A mon réveil, elle était à mon chevet. Avec l’adrénaline, je n’étais pas rendu compte que je m’étais bien brûlé sur le côté droit de mon torse, ayant été plus exposé aux flammes sur ce flanc-là. Ces brûlures, bien qu’artificielles, étaient néanmoins douloureuse, souffrance que j’avais dû ressentir, avec la descente d’adrénaline, ce qui avait provoqué mon évanouissement. Bref, plus de peur que de mal on dira.
C’était la première fois qu’elle me souriait. Cela me faisait vraiment bizarre, mais j’étais agréablement surpris. Mes efforts, presqu’inconsidérés, avaient payé. Enfin je l’espérais car rien n’était acquis encore. Disons qu’elle faisait preuve de considération à mon égard, ce qui est déjà un bon début.  
-         Alors, comme ça on a voulu jouer les héros, me dit-elle d’un air ironique mais taquin.
Elle riait, ce qui ne m’était pas du tout familier mais, encore une fois, fort agréable.

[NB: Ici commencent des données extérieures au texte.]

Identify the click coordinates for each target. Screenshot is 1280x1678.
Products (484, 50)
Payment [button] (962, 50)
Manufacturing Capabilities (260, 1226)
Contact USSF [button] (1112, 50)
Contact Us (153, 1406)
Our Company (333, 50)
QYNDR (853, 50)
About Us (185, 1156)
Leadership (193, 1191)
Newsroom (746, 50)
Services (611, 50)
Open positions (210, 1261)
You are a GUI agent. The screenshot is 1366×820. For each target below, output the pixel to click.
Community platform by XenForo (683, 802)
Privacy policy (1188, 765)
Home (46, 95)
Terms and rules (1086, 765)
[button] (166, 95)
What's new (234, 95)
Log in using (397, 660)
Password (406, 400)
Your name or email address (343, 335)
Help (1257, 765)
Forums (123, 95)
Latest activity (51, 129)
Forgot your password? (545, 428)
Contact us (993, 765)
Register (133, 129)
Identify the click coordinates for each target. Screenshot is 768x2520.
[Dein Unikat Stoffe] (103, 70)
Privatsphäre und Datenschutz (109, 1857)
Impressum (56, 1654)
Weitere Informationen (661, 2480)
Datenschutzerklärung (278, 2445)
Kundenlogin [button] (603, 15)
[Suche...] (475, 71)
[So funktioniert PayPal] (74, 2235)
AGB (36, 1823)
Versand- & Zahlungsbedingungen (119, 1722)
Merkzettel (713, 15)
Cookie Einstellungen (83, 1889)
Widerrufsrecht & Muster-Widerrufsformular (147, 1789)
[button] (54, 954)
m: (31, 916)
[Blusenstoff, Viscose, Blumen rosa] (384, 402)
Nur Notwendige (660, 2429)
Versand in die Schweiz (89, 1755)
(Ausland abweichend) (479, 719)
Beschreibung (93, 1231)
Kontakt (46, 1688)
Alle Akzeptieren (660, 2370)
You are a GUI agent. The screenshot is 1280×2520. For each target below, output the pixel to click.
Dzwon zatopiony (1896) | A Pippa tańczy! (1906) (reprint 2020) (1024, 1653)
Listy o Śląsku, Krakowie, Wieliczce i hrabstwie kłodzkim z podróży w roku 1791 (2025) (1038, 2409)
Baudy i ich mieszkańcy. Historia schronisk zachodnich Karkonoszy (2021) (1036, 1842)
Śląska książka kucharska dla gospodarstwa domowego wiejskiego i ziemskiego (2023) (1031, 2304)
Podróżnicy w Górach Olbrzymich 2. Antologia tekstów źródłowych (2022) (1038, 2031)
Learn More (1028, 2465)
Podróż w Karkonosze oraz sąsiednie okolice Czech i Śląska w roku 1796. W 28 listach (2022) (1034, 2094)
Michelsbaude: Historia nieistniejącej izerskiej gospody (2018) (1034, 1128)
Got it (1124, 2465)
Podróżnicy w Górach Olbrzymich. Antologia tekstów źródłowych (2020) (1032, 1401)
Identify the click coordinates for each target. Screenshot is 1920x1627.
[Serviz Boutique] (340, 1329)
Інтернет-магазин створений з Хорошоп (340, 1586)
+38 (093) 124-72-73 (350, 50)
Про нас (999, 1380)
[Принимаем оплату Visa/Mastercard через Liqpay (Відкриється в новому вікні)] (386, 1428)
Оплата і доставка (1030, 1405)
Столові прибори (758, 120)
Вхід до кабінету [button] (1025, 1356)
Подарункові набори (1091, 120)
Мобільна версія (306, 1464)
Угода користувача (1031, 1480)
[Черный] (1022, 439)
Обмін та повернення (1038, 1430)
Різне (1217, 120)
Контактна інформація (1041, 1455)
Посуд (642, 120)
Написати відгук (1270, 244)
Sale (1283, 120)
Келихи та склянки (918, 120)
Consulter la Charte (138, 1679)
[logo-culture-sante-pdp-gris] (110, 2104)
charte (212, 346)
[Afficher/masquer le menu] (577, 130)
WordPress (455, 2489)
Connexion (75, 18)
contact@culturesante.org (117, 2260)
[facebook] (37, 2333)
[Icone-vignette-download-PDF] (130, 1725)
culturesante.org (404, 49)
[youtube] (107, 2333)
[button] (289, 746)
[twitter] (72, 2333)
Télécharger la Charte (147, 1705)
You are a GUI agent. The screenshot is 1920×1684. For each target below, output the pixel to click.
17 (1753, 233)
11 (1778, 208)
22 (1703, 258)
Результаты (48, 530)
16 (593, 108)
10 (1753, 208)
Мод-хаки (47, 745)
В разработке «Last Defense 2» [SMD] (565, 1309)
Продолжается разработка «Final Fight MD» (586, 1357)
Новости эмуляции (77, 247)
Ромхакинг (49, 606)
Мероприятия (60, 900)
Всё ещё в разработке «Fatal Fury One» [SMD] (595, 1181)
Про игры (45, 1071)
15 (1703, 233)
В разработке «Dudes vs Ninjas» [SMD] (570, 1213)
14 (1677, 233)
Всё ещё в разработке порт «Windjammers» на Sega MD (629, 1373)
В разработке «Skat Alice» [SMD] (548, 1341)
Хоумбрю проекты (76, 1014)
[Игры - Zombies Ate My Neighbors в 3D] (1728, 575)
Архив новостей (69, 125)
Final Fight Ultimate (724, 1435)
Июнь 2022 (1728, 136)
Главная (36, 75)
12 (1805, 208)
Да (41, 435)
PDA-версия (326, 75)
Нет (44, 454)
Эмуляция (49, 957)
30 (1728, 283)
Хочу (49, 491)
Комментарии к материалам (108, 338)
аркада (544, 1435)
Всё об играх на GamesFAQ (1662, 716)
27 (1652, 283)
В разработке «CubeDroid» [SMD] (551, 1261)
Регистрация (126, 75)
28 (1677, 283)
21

Avec la quantité de fumée que j’avais dû avaler, je ne parvenais pas à former une phrase complète pour lui répondre et la douleur au torse m’empêchait de rire à ma convenance.
-         Ne t’embête pas à me répondre, je vais essayer de ne pas trop te faire rire non plus… Simplement, merci Jack. Je n’ai aucune égratignure ni séquelle de l’entraînement, contrairement à toi… Et cela, c’est grâce à toi.  
Je parvins simplement à sortir des bribes de mots pour exprimer un petit « De rien, normal ».
Elle riait à gorge déployée maintenant.
-         De rien, normal ? Oui bon c’est notre métier certes ! Mais je pense que j’ai été un peu dur avec toi et je t’ai mal jugé… J’avoue qu’au premier jour de la formation, tu m’as paru comme le gros dragueur de service, un peu lourd sur les bords et à tirer sur tout ce qui bouge, si tu vois ce que je veux dire… Bref, je veux à tout prix éviter ce genre de mecs, surtout qu’étant la seule fille de la promotion, je me dois d’être prise au sérieux par mes confrères masculins et redoubler d’efforts par rapport à vous pour être considérée à ma juste valeur.  
-         Comprends… tentais-je de répondre.
-         Je propose donc que nous repartions sur de nouvelles bases. Salut, moi c’est Marie. Toi c’est Jack, n’est-ce pas ? Ca te dirait d’aller prendre un verre après ton rétablissement, avec quelques collègues ? Ce serait dommage de ne pas profiter de ce dernier mois de formation qu’il nous reste afin de faire plus ample connaissance, qui plus est si l’on est amenés à travailler ensemble et à sauver nos vies respectives ?
-         … plaisir, lui répondis-je tant bien que mal.
 
C’est ainsi qu’une semaine après, une fois que je me fus bien rétabli, j’allai avec Marie et d’autres gars au bar de l’Académie.  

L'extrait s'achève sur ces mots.